Plenty has been written about the problems with GDP as a measure in and of itself, Jerven tells us (based on research for his previous book, ‘Poor numbers’) that 24 out of 34 countries were measuring GDP based on measuring the structure of their economies (the benchmark year) more than a decade ago. When Nigeria and Ghana updated their benchmark year, their GDP numbers dramatically increased. How do we explain that increase in income?
3. Why Storks have been associated with delivering babies
To discuss why ‘correlation is not causal’ Jerven used a great illustration, which has been statistically tested. Before electric lights, during the dark winter months and post harvest time in Europe, people spent more time indoors keeping warm. Nine months later, as Spring arrived, Storks flew into sunny Europe and so did lots of babies, hence the association. There is some academic literature on this phenomenon.
I wish there was more about…
Measures of inequality, poverty and all the stuff that matters
The book really labours on GDP growth, he explains on page 78 why he has taken on this narrow focus, but the few references to the distribution of growth or limitations of GDP become really annoying because they are not developed and it’s still essentially a critical analysis of GDP growth patterns and the underlying data. Perhaps it is because I am suffering from anti GDP fatigue, and already know that it shouldn’t be given too much emphasis either in academic or policy circles, but I would have liked more analysis on the other variables that do have more relevance for people living in poverty – beyond summarising that “the relationship between economic growth, inequality and poverty is sometimes analysed with sophisticated models, but most of the time the quality of the data does not warrant the level of statistical conjectures made”. But perhaps that’s for his next book.
Should we invest in the statistical capacity of governments? Should we be re-training all economists? Should we embed economists in the societies in which they are studying or leave it to the ethnographers?How we could do things differently
What should we be doing to understand African economies better? I have been working in research for advocacy for five years now, so my default is to end any paper with a recommendations section, so I guess I have been trained to think about the implications of any findings. With this book I am left confused as to what to take forward. I myself will continue to scrutinise macro data and statistics to understand economic development. Should we invest in the statistical capacity of governments? Should we be re-training all economists? Should we embed economists in the societies in which they are studying or leave it to the ethnographers?
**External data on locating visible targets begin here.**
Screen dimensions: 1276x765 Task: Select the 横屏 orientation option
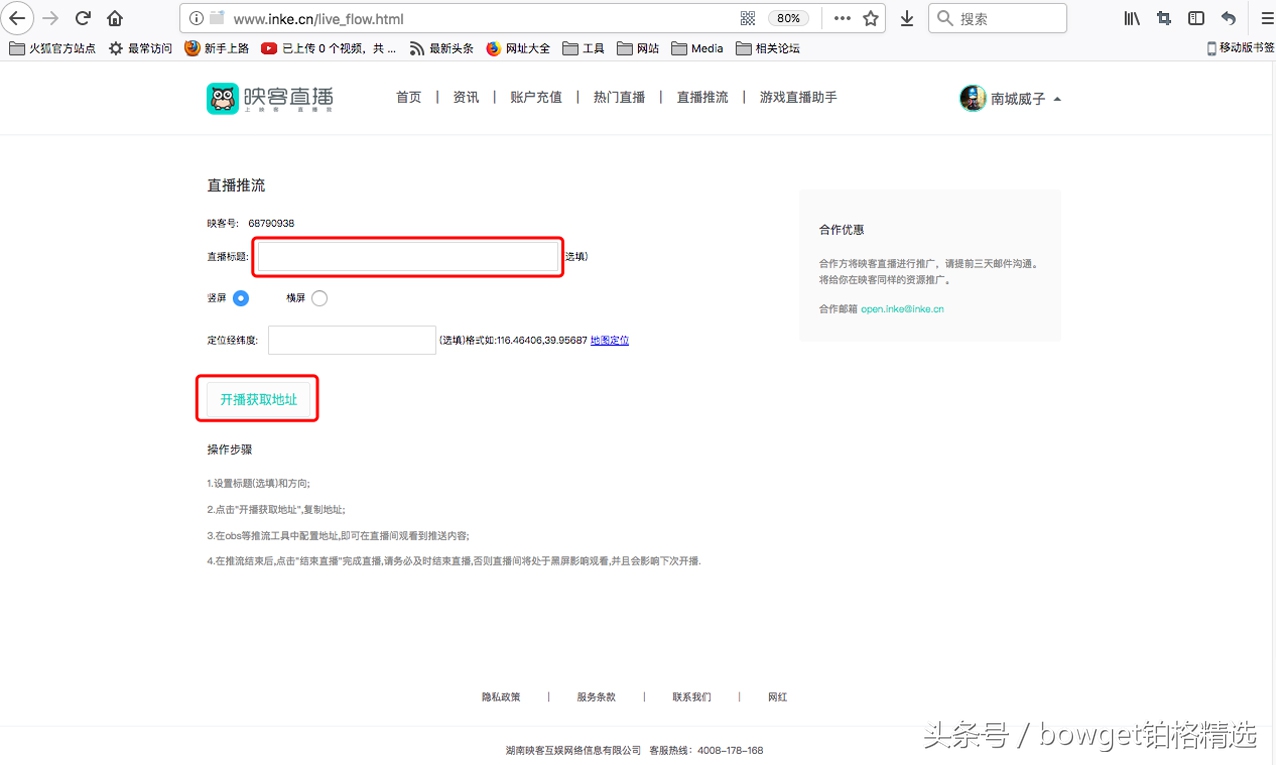coord(318,297)
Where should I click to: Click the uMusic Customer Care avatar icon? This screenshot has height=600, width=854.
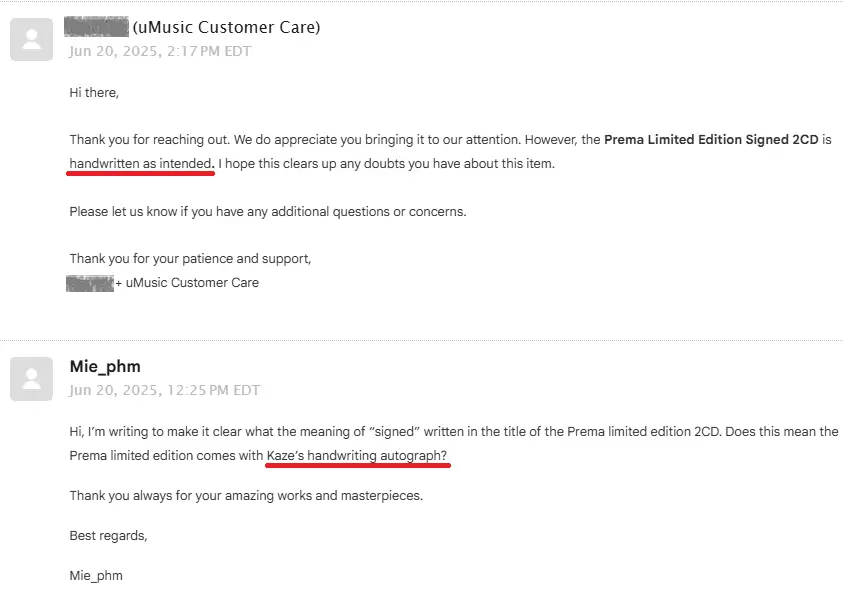32,39
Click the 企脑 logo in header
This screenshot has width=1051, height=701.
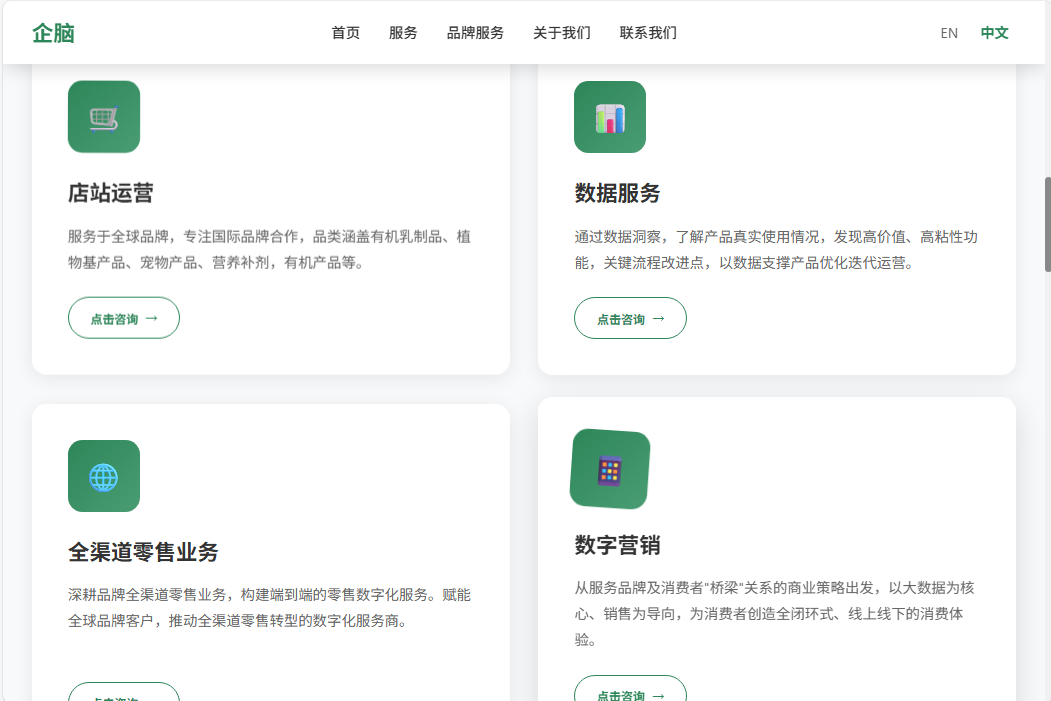pyautogui.click(x=53, y=33)
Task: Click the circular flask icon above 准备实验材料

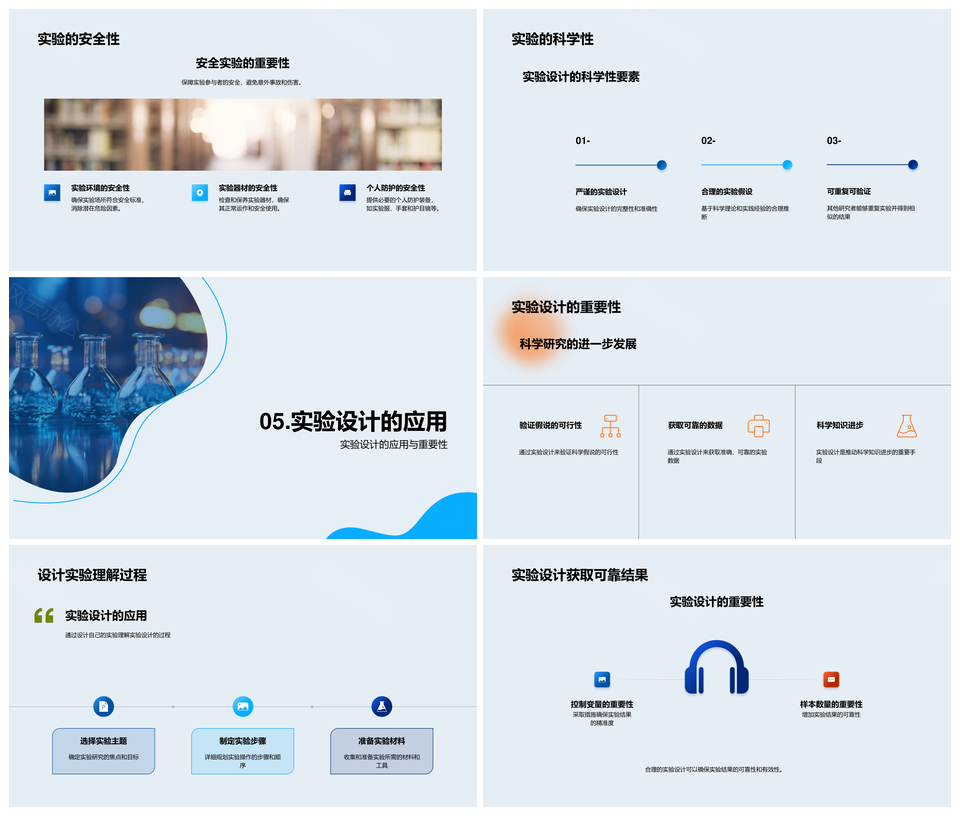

There are some mixed messages on this in the book.
If you have studied economics, or read some of the best sellers on economic development, you’ll probably like the summaries presented of these familiar arguments and then appreciate how Jerven unpacks them. If you are a numbers person, you’ll probably enjoy the charts and tables which break up the narrative and illustrate his points well. He makes it clear why reading this book is important, by setting out how statistics and economic analysis have been central to inform policies. This is obviously massively problematic when the numbers and analysis are flawed in the first place.
By the end however – of a relatively short book – I was finding the tone and messages unnecessarily aggressive, cynical and unconstructive. For someone who complains about generalisations, his conclusion generalises that “economists studying growth in Africa are destined to fail”. It reads like a public take down of some really respected economists, but then left me hanging when it came to understanding how to do better – to understand the stuff that I think really matters and how to take these insights forward.